TAREFAS:
1: No ensaio sobre poesia, reescreva o trecho que começa nas palavras "2 essa indagação" e termina depois de "industrialmente pelo nazismo?", trocando "pegadinha" por "armadilha".
2: Diga se cada afirmação abaixo está de acordo com o ensaio sobre poesia. Responda sim ou não e cite exatamente as palavras do ensaio que decidem a resposta.
(a) O ensaio afirma que a pergunta propõe um falso problema.
(b) O ensaio diz que a indagação é essencial à poesia.
(c) O ensaio afirma que hoje se sabe que há menos interações entre razão e sensibilidade do que se supunha.
3: Retome o ensaio sobre poesia na era da técnica e escreva a continuação dele a partir da última frase.

DOCUMENTO:
PRA QUE POESIA NA ERA DA TÉCNICA?[1]
1 a pergunta propõe um falso problema.
2 essa indagação me parece complementar
e secundária, não é essencial à poesia; a questão poderia ser apresentada, por
exemplo, ao jornalismo impresso, ao teatro, ao ensino em sala de aula, às
relações afetivas do nosso tempo de redes sociais. a “era da técnica” é uma
instância do nosso território cultural. a
questão desenha um quadro em que a poesia se comporta quase como um glorioso
anacronismo.
3 a poesia está sempre na alça de mira; de
quando em quando volta a temporada de caça à poesia, ela sempre está sob luz
suja dos interrogatórios; sempre tem alguém disposto a fazer o poeta objeto de
uma pegadinha. a lógica da pergunta admite uma série de variações: pra que
poesia na era do genocídio dos povos indígenas? pra que poesia na era da
escravidão negra levada a efeito pelo poder colonial? pra que poesia na era do
extermínio judaico realizado industrialmente pelo nazismo?
4 a pergunta pra que poesia na era da técnica? parece apostar na velha antinomia
entre razão e sensibilidade ou entre o útil e o fruível: pra que serve o
sensível na era da racionalidade e da funcionalidade científicas? hoje sabemos
que há muito mais interações entre esses termos do que supúnhamos.

DADOS:
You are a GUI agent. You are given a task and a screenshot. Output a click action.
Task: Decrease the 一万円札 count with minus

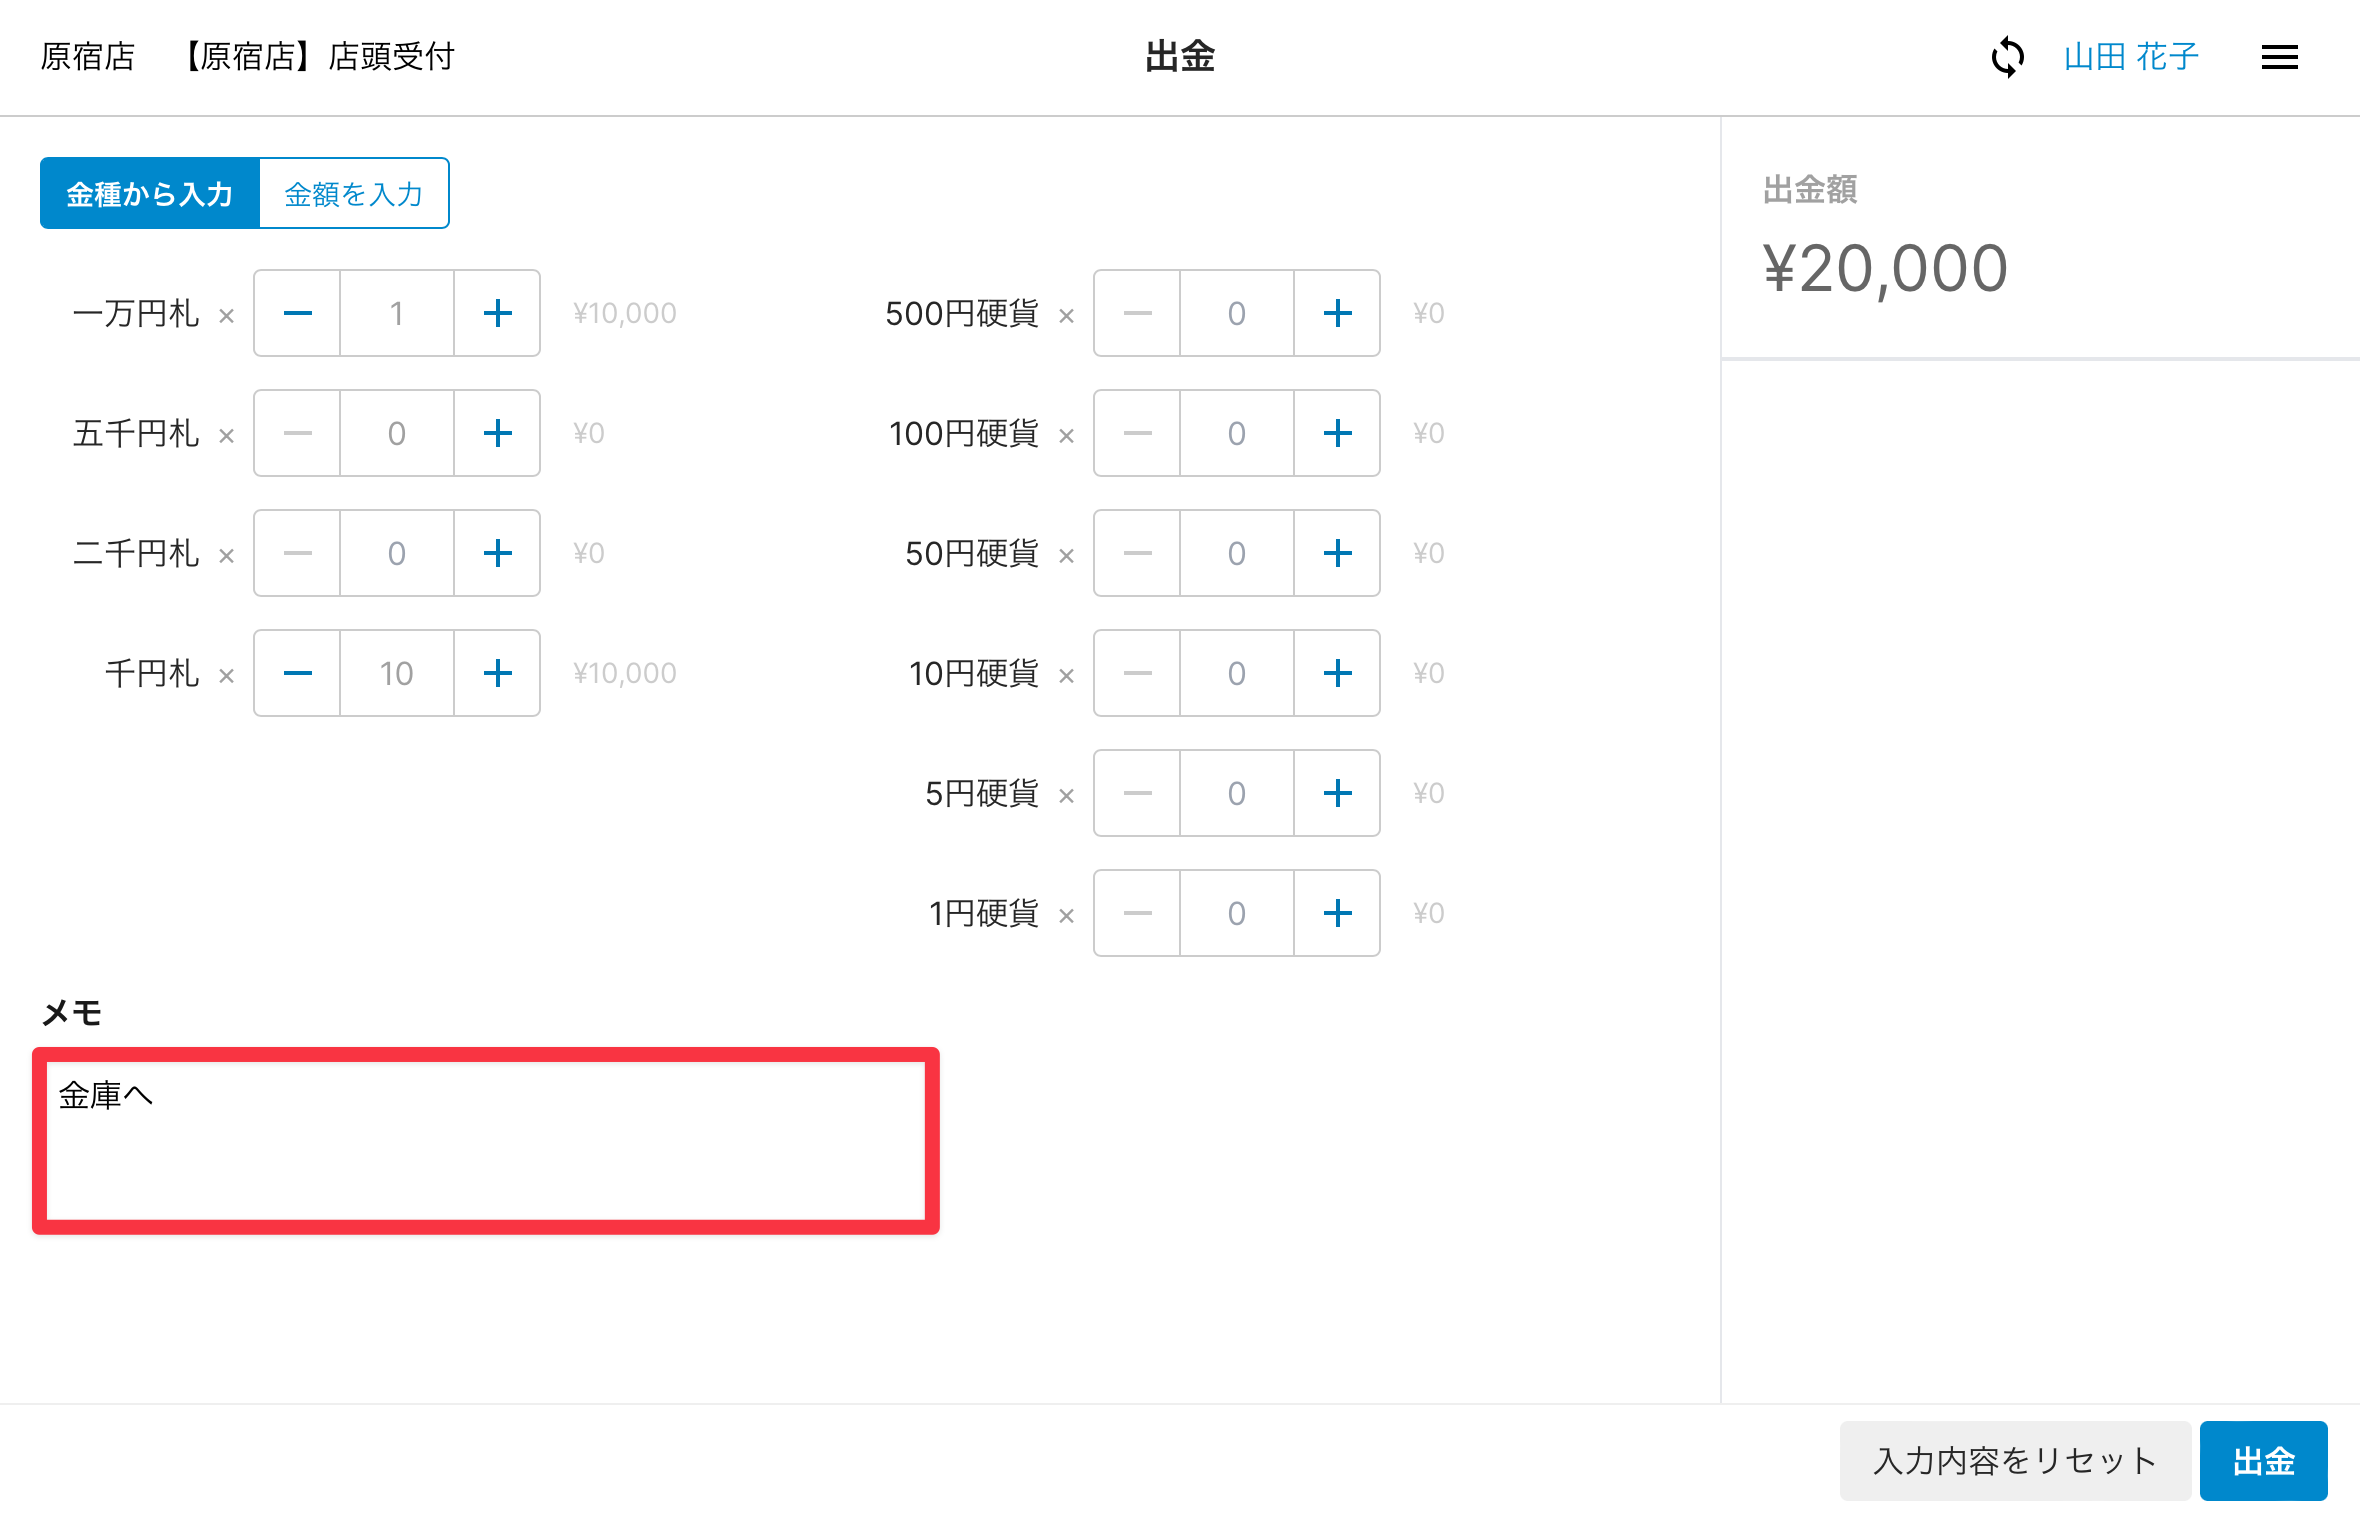[x=297, y=313]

RESPOSTAS ESCRITAS:
1:
2 essa indagação me parece complementar
e secundária, não é essencial à poesia; a questão poderia ser apresentada, por
exemplo, ao jornalismo impresso, ao teatro, ao ensino em sala de aula, às
relações afetivas do nosso tempo de redes sociais. a “era da técnica” é uma
instância do nosso território cultural. a
questão desenha um quadro em que a poesia se comporta quase como um glorioso
anacronismo.
3 a poesia está sempre na alça de mira; de
quando em quando volta a temporada de caça à poesia, ela sempre está sob luz
suja dos interrogatórios; sempre tem alguém disposto a fazer o poeta objeto de
uma armadilha. a lógica da pergunta admite uma série de variações: pra que
poesia na era do genocídio dos povos indígenas? pra que poesia na era da
escravidão negra levada a efeito pelo poder colonial? pra que poesia na era do
extermínio judaico realizado industrialmente pelo nazismo?

2:
(a) Sim: "a pergunta propõe um falso problema."
(b) Não: "não é essencial à poesia"
(c) Não: "há muito mais interações entre esses termos do que supúnhamos"

3:
5 a questão pra que poesia na era da técnica? sugere que a poesia segue
indiferente ao – ou se preserva desse – mundo que a cerca; ou ainda, que a técnica
talvez almeje varrer a poesia do mapa, do mundo conhecido. como se o poeta fosse
um santo que pisasse os astros distraído, e o que é pior: que essa distração
figurasse como a grande resposta a uma era tão perversa como nossa, onde o
sensível seria processado pela tecnologia na perspectiva de transformá-lo em uma
pasta rala.
6 mas não se trata nem de uma coisa nem
de outra. não podemos confundir uma certa negatividade da poesia em relação ao
mundo, um desejo de pô-lo em cheque, com uma indiferença decadentista; a poesia
se relaciona intrinsecamente com o mundo, isto é, se relaciona de forma crítica
com o mundo em todos as suas dimensões.
7 podemos afirmar que vivemos em uma era
não poética? por outro lado, nunca houve uma era poética (ah o passado mítico
da humanidade e da cultura...) e sempre houve eras poéticas, no seguinte sentido:
seria um exagero afirmar que tivemos uma era essencialmente poética ou da
poesia, mas, por outro lado, parece razoável afirmar que no seio de todas as
eras (e suas diversidades tecnológicas) a poesia sempre esteve presente e
servindo para alguma coisa.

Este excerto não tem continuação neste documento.